Random Data

  • I am trying to get a list of random names using something similar to the following query:

    DECLARE @FirstNameCount int

    SELECT @FirstNameCount = count(*) FROM SampleData..First_Names

    SELECT TOP 1000

    ( SELECT FirstName

    FROM SampleData..First_Names

    WHERE RecNo = 1 + ABS(CHECKSUM(NEWID())) % @FirstNameCount

    ) AS FirstName

    FROM sysobjects d1, sysobjects d2 -- (any large tables will do)

    This works fine in SQL2005 but in SQL2000 I get the same name for all rows returned. The difference in the Execution plan is that SQL 2000 is doing a Stream Aggregate, Assert and Table spool.

    StmtText ---------------------------------------------------------------

    |--Top(1000)

    |--Compute Scalar(DEFINE:([Expr1007]=[Expr1007]))

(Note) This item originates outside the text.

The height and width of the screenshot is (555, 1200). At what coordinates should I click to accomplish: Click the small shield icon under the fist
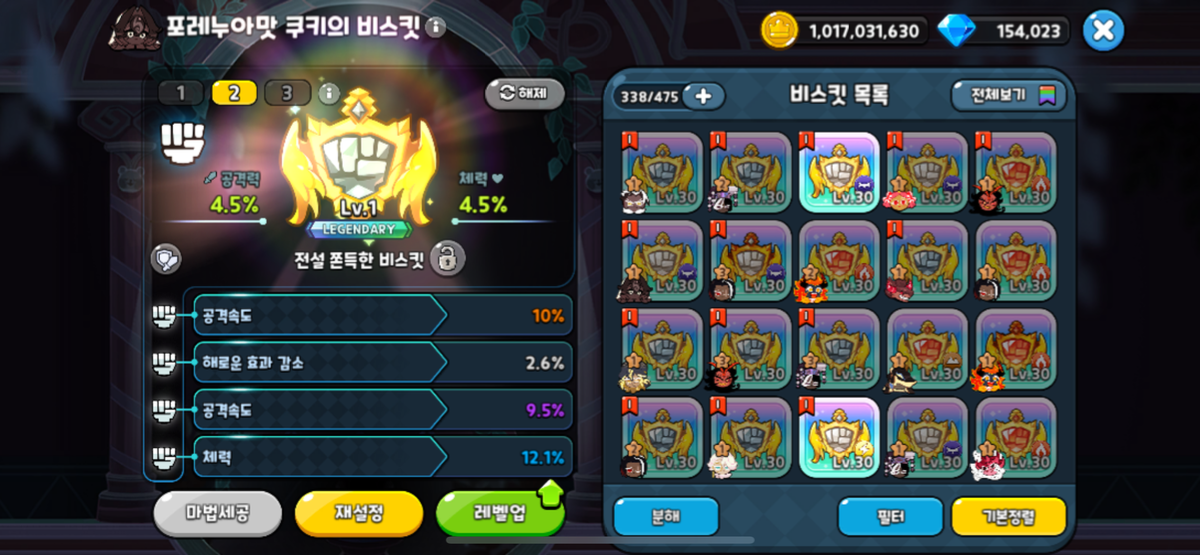[x=165, y=258]
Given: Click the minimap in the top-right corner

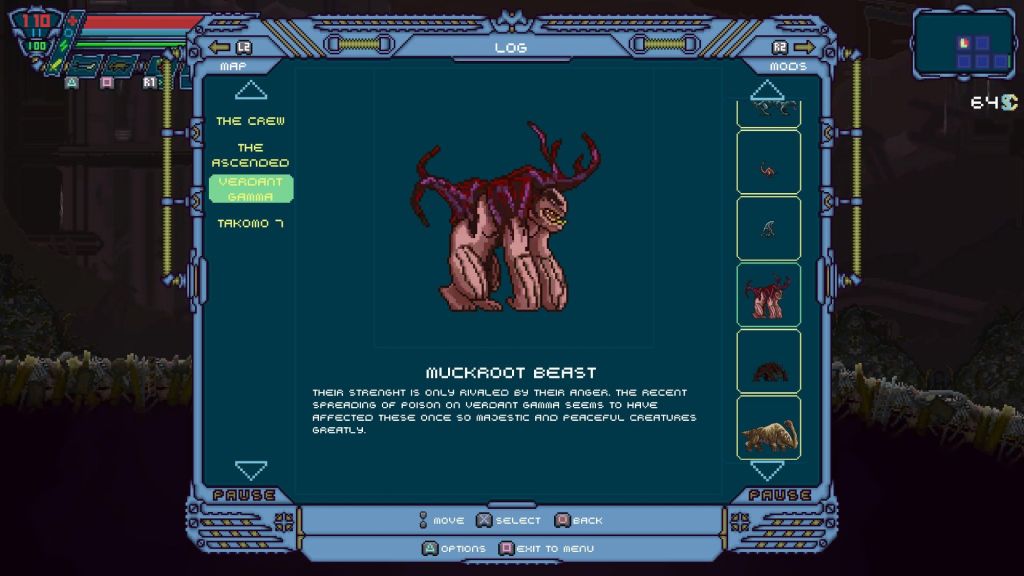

    |--Nested Loops(Left Outer Join)

    |--Nested Loops(Inner Join)

    | |--Index Scan(OBJECT:([Paceart_Database].[dbo].[sysobjects].[ncsysobjects2] AS [d2]))

    | |--Index Scan(OBJECT:([Paceart_Database].[dbo].[sysobjects].[ncsysobjects2] AS [d1]))

    |--Table Spool

    |--Assert(WHERE:(If ([Expr1006]>1) then 0 else NULL))

    |--Stream Aggregate(DEFINE:([Expr1006]=Count(*), [Expr1007]=ANY([FIRST_NAMES].[FirstName])))

    |--Clustered Index Seek(OBJECT:([SampleData].[dbo].[FIRST_NAMES].[PK_FIRST_NAMES]), SEEK:([FIRST_NAMES].[RecNo]=1+abs(checksum(newid()))%[@FirstNameCount]) ORDERED FORWARD)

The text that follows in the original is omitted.